乳腺癌侵袭转移始终是困扰乳腺癌治疗成功用于临床的主要障碍。肿瘤间质细胞介导的上皮-间质转化（EMT）为乳腺癌的侵袭和转移提供了重要支撑。如何阻断肿瘤间质细胞介导的EMT过程是现今肿瘤治疗领域的难题与挑战。研究表明，存在于肿瘤微环境的肿瘤相关成纤维细胞（CAFs）与乳腺癌细胞发生EMT的过程密切相关，是导致乳腺癌侵袭转移的关键因素之一。据此，本课题拟通过重点考察肿瘤微环境中CAFs形成和CAFs自噬对肿瘤细胞发生EMT过程的影响，深入解析其介导乳腺癌侵袭转移的内在机制；并基于CAFs在乳腺癌细胞发生EMT过程中的重要作用以及CAFs突出的靶标优势；借鉴课题组前期有关TGF-β1诱导自噬促进肿瘤微环境CAFs形成的研究基础，进一步探讨特异性抑制CAFs形成和CAFs自噬的措施，并确证其抑制乳腺癌细胞发生EMT导致阻断肿瘤侵袭转移的有效性与可行性，以期为提高乳腺癌治疗效果提出新的策略。

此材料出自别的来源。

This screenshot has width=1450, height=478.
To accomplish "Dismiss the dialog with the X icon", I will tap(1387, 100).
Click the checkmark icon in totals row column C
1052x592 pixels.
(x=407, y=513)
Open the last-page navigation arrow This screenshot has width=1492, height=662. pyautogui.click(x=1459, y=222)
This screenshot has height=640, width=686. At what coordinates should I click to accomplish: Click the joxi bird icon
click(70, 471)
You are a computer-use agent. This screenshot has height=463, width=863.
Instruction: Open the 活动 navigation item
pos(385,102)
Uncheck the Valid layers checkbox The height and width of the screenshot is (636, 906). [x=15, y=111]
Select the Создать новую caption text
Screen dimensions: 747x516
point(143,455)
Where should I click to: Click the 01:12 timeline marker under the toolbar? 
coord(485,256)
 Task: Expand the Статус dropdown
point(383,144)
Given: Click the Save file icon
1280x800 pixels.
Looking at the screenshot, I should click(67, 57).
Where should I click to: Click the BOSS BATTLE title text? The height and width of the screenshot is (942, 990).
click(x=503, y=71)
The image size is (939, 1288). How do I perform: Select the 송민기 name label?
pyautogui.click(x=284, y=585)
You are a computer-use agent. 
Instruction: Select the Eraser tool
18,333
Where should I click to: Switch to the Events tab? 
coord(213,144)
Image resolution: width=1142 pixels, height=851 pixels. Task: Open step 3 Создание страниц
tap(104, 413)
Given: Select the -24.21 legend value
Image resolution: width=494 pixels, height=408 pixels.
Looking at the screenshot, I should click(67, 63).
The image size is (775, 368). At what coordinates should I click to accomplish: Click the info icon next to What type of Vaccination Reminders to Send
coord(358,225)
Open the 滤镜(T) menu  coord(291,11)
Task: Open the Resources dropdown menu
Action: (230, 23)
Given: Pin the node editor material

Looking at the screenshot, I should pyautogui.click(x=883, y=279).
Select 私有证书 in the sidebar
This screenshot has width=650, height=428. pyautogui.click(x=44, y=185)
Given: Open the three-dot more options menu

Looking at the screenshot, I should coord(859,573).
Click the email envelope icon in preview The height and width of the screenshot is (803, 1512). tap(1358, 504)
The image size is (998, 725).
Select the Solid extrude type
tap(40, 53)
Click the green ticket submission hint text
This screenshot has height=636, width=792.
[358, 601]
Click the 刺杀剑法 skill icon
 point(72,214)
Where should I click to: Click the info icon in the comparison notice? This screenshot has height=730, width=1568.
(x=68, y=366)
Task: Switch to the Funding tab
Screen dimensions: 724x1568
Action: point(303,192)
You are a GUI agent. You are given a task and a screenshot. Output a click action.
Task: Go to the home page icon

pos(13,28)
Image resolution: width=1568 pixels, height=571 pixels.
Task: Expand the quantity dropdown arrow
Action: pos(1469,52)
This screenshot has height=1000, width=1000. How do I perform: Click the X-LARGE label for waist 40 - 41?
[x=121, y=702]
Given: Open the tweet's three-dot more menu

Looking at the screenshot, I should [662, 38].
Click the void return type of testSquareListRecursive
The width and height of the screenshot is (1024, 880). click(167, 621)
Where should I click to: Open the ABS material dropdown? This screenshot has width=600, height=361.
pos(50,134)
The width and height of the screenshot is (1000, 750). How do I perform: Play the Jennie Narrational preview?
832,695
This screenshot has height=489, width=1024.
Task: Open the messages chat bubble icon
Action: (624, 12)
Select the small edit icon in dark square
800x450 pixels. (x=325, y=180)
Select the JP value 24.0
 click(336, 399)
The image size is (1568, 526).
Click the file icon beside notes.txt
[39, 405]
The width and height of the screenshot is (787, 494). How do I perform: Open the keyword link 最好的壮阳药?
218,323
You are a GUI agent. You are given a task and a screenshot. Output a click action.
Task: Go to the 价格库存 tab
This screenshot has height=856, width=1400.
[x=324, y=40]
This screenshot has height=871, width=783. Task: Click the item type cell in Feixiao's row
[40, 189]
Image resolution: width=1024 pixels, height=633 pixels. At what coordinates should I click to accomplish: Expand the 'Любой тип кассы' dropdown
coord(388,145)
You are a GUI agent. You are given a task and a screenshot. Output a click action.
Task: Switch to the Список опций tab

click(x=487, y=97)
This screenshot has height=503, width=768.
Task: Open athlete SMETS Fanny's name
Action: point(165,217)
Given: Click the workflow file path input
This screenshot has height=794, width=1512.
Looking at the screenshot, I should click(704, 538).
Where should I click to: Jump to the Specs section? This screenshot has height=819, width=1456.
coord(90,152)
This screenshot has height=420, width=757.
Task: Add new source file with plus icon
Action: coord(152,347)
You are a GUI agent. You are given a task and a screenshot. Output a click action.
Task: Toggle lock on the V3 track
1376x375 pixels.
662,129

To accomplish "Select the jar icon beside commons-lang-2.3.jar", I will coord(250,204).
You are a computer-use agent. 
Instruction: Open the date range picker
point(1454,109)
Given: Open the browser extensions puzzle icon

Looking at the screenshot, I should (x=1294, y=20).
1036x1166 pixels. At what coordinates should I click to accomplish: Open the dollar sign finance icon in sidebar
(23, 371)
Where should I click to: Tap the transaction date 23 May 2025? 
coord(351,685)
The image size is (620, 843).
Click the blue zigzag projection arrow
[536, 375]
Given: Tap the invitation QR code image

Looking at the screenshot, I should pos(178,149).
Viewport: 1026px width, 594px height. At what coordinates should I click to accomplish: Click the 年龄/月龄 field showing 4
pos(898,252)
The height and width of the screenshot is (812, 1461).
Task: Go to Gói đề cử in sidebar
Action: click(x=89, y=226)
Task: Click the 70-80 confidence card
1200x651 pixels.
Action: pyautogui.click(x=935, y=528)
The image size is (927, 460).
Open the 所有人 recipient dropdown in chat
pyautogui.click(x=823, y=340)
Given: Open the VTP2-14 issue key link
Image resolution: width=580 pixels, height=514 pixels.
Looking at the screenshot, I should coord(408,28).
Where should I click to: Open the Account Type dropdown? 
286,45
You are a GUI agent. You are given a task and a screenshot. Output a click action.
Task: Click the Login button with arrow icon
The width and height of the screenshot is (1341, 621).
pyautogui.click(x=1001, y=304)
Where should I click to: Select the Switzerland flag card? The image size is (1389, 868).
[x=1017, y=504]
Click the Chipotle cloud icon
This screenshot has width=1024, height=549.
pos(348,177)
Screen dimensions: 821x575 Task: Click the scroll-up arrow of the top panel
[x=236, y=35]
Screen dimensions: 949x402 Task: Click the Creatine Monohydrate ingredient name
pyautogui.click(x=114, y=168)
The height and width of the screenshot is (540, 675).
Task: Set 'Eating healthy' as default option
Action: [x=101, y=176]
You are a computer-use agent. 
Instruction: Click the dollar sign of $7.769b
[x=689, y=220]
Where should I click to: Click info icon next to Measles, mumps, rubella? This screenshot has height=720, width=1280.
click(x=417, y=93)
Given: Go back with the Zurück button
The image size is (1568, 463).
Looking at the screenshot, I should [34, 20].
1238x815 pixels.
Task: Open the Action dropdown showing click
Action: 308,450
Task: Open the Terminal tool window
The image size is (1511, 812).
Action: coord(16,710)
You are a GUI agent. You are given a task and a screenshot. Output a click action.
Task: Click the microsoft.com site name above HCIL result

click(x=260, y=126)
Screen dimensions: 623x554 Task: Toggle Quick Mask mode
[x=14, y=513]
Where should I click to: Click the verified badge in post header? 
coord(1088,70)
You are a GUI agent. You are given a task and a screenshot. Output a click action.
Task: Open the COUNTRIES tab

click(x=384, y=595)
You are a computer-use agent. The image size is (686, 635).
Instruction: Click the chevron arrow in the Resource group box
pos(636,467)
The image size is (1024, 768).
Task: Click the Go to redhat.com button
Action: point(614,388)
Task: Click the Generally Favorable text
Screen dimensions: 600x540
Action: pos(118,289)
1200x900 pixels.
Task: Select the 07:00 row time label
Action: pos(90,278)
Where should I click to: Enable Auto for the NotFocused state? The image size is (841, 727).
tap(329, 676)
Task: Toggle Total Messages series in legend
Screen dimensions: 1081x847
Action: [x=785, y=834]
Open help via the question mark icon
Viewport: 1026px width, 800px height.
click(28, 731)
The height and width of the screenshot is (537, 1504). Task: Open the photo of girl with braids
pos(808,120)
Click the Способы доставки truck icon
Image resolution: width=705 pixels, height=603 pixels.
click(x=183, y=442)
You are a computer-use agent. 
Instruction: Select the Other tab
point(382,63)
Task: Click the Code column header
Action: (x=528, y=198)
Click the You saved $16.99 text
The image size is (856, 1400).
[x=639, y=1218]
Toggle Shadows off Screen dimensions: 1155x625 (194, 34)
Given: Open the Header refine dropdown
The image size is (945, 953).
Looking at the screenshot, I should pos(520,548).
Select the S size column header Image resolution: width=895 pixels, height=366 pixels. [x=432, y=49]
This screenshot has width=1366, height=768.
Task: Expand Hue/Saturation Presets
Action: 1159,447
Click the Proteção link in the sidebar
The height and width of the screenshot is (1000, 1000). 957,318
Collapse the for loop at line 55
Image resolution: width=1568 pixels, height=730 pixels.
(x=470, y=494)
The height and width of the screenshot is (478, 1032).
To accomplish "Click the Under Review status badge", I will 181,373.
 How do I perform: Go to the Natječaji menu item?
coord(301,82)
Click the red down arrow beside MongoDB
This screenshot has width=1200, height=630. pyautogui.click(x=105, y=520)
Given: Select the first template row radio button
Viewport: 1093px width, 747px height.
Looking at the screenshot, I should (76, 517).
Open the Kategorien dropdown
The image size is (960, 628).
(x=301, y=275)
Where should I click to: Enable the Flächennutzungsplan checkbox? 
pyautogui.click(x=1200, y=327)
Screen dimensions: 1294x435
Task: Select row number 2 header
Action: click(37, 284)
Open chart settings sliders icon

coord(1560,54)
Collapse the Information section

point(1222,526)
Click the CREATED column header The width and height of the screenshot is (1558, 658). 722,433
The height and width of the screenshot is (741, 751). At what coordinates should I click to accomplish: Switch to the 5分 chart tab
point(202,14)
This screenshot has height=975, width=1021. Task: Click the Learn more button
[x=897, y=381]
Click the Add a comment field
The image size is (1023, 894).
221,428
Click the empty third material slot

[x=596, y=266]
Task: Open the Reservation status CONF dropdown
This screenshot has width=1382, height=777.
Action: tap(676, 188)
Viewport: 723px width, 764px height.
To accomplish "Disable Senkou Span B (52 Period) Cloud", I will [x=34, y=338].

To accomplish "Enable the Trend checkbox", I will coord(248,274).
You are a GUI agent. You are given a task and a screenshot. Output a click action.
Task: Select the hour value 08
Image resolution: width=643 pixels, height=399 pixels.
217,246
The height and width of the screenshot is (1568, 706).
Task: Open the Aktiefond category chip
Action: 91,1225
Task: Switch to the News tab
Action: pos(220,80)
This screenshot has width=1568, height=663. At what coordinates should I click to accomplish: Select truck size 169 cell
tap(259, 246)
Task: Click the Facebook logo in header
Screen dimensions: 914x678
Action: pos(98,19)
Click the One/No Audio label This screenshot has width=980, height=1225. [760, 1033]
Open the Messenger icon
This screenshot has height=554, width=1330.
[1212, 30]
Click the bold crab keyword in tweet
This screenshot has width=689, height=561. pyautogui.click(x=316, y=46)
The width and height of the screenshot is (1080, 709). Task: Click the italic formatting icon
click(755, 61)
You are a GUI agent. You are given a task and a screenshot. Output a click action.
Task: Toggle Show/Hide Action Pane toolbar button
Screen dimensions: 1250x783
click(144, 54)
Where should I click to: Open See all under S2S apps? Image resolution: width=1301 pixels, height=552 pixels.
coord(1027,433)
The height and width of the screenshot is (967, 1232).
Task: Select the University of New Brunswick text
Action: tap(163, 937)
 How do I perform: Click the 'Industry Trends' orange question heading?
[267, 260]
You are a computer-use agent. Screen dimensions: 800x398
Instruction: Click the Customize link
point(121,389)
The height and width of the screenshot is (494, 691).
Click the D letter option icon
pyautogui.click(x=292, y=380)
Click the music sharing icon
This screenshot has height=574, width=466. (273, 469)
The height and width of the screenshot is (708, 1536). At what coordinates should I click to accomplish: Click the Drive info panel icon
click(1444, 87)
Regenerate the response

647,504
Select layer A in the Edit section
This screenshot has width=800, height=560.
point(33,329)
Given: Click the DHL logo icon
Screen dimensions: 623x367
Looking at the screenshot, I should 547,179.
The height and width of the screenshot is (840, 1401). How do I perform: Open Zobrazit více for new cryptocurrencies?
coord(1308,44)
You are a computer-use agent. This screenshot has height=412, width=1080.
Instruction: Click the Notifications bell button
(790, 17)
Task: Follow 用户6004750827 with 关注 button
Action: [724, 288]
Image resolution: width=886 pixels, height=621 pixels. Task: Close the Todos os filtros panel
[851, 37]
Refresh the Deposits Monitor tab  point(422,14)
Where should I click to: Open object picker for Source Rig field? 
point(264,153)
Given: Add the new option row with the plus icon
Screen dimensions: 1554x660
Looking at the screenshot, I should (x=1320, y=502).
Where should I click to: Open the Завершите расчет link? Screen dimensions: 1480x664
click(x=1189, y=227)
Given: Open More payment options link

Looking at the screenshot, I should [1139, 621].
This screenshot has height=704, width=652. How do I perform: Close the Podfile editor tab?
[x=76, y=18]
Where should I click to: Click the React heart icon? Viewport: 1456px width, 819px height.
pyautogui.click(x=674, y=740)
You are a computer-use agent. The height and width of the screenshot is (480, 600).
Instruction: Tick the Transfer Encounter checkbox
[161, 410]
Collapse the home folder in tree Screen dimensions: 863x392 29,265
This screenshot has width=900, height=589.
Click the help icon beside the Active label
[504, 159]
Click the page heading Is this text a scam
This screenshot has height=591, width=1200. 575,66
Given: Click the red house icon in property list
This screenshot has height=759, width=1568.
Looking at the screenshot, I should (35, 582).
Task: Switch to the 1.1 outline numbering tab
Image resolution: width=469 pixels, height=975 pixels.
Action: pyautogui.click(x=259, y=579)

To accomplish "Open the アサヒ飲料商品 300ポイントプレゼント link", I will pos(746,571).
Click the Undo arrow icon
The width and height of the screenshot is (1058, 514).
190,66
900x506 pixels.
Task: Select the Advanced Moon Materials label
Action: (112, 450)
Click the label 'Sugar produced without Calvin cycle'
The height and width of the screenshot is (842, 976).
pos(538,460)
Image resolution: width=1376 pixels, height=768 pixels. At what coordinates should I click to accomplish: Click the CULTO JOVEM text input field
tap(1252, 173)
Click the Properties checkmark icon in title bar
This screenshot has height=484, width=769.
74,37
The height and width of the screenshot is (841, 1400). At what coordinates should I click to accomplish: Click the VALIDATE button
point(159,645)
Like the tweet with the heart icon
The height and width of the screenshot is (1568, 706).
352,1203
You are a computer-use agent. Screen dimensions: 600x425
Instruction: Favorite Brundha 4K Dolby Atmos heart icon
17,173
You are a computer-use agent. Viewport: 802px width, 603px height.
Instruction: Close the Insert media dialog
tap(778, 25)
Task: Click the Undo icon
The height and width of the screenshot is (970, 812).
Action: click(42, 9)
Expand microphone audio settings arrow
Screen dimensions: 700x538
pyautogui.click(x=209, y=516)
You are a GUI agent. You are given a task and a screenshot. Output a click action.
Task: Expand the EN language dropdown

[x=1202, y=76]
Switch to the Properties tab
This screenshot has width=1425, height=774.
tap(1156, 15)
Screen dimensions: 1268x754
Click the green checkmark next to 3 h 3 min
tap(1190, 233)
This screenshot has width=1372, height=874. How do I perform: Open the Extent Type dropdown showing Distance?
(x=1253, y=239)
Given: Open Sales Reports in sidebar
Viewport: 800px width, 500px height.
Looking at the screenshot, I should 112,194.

Invasion and metastasis of breast cancer has always been one of the main obstacles which troubled therapies for the breast cancer to be successfully used in clinic. It is proved that the epithelial-interstitial transformation induced by tumor stromal cells provides necessary conditions for invasion and metastasis of breast cancer. How to block the EMT process mediated by tumor stroma cells should be the major challenge of current cancer therapy and prevention. Relevant research indicated that carcinoma-associated fibroblasts (CAFs) were closely related to the EMT process of breast cancer cells in the tumor microenvironment, which would be one of the key factors for invasion and metastasis of breast cancer. Accordingly, the project is focused on the effects of the formation and autophagy of CAFs in the EMT process of breast cancer cells to explore the mechanisms of tumor invasion and metastasis induced by CAFs autophagy. Furthermore, based on the superiority of CAFs as a target for tumor therapy and its key role to promote the EMT process of breast cancer cells in the tumor microenvironment, the measures to selectively inhibit the formation of CAFs and block the autophagy of CAFs will be evaluated referring to previous studies on TGF-β1-induced autophagy promoted the formation of CAFs phenotype in tumor microenvironment of breast cancer. The prospective result is to provide a new strategy to promote anti-tumor response.